Noncovalent enzyme-substrate interactions in the catalytic mechanism of yeast aldose reductase.
Raktažodžiai
Santrauka
The role of noncovalent interactions in the catalytic mechanism of aldose reductase from the yeast Candida tenuis was determined by steady-state kinetic analysis of the NADH-dependent reduction of various aldehydes, differing in hydrophobicity and the hydrogen bonding capability with the binary enzyme-NADH complex. In a series of aliphatic aldehydes, substrate hydrophobicity contributes up to 13.7 kJ/mol of binding energy.
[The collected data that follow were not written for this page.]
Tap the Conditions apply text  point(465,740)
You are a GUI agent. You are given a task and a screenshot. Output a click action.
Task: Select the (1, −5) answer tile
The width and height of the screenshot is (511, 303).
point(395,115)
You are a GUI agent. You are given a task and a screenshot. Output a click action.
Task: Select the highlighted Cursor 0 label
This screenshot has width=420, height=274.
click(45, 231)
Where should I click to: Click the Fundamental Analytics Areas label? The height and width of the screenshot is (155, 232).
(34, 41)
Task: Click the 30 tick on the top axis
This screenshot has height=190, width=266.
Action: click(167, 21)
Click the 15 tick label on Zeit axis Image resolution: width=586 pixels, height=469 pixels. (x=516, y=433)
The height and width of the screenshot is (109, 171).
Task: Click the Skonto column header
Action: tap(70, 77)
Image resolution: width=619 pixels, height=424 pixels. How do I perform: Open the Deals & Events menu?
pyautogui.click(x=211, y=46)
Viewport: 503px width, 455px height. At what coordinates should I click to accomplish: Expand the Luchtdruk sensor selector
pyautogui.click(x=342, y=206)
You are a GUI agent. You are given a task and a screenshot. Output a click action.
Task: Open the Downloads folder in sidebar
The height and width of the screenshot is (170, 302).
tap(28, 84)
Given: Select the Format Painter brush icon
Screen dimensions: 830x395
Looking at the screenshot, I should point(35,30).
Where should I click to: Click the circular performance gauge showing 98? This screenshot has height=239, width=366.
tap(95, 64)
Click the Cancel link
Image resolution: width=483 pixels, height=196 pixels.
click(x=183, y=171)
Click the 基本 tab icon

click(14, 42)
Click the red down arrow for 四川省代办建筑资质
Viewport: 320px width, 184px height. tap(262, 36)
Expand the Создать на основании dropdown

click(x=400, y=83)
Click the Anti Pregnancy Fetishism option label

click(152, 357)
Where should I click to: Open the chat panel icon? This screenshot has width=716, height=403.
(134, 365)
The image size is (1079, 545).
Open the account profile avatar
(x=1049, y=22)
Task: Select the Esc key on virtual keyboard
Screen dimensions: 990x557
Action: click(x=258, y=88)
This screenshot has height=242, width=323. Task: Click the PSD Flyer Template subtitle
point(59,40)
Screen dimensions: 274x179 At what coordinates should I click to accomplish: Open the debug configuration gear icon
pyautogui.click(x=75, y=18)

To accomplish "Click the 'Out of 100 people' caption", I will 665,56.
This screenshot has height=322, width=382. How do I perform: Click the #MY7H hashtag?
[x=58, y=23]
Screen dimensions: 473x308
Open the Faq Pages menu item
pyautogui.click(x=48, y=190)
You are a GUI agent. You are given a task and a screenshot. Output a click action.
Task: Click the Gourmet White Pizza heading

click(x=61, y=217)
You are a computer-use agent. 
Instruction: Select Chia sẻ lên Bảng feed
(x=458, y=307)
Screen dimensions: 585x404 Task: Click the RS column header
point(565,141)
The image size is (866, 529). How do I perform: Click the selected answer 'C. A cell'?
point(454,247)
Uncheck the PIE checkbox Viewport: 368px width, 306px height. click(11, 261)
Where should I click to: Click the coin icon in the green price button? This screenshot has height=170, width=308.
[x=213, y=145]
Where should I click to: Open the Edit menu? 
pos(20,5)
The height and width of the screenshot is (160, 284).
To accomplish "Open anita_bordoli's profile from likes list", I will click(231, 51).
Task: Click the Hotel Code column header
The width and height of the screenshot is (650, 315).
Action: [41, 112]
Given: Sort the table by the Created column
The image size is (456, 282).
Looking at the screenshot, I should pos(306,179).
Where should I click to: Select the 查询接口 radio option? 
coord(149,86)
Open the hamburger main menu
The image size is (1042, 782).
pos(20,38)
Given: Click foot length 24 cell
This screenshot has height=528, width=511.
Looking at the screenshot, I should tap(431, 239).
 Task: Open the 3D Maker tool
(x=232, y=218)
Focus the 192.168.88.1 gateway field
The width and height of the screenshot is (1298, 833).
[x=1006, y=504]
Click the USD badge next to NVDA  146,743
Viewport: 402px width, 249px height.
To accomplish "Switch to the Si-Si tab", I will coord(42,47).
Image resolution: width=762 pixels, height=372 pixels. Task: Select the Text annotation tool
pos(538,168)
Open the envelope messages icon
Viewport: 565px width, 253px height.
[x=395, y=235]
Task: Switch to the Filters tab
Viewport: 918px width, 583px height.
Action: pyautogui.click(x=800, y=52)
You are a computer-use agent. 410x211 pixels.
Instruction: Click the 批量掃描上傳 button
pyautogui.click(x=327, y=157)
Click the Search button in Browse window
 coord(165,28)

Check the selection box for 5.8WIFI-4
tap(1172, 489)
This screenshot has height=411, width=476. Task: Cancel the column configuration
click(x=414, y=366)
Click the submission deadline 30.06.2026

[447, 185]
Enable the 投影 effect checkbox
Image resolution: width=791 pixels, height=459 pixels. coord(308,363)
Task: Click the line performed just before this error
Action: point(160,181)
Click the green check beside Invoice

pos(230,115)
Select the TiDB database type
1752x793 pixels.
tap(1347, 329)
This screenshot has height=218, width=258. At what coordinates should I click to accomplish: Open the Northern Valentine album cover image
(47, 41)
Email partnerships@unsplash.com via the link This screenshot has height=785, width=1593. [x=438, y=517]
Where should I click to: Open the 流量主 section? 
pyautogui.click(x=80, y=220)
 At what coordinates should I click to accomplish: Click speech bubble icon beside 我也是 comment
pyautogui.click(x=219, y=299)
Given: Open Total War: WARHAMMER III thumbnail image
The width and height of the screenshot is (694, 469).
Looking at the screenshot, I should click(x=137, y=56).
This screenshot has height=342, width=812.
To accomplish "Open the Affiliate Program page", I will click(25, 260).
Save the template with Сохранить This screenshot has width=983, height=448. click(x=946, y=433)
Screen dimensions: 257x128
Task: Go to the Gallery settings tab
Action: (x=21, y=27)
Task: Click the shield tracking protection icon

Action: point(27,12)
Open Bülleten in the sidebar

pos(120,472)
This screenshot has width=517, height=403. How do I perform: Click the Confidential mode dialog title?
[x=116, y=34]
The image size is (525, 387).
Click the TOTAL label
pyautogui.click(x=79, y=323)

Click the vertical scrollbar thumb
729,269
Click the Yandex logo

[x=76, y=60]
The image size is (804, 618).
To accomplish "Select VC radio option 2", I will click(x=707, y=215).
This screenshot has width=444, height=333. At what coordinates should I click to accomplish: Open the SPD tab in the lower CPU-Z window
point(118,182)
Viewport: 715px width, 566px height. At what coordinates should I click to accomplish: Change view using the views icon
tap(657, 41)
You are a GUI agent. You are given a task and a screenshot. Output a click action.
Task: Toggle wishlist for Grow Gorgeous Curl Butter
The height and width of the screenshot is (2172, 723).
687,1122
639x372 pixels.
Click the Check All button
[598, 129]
The aldehyde binding site of aldose reductase appears to be 1.4 times more hydrophobic than n-octanol and can accommodate a linear alkyl chain with at least seven methylene groups (approximately 14 A in length). Binding energy resulting from interactions at positions 3-6 of the aldehyde is distributed between increasing the catalytic constant 2.6-fold and decreasing the apparent dissociation constant 59-fold. Hydrogen bonding interactions of the enzyme nucleotide complex with the C-2(R) hydroxyl group of the aldehyde are crucial to transition state binding and contribute up to 17 kJ/mol of binding energy. A comparison of the kinetic data of yeast aldose reductase, a key enzyme in the metabolism of D-xylose, and human aldose reductase, a presumably perfect detoxification catalyst [Grimshaw, C. E. (1992) Biochemistry 31, 10139], clearly reflects these differences in physiological function.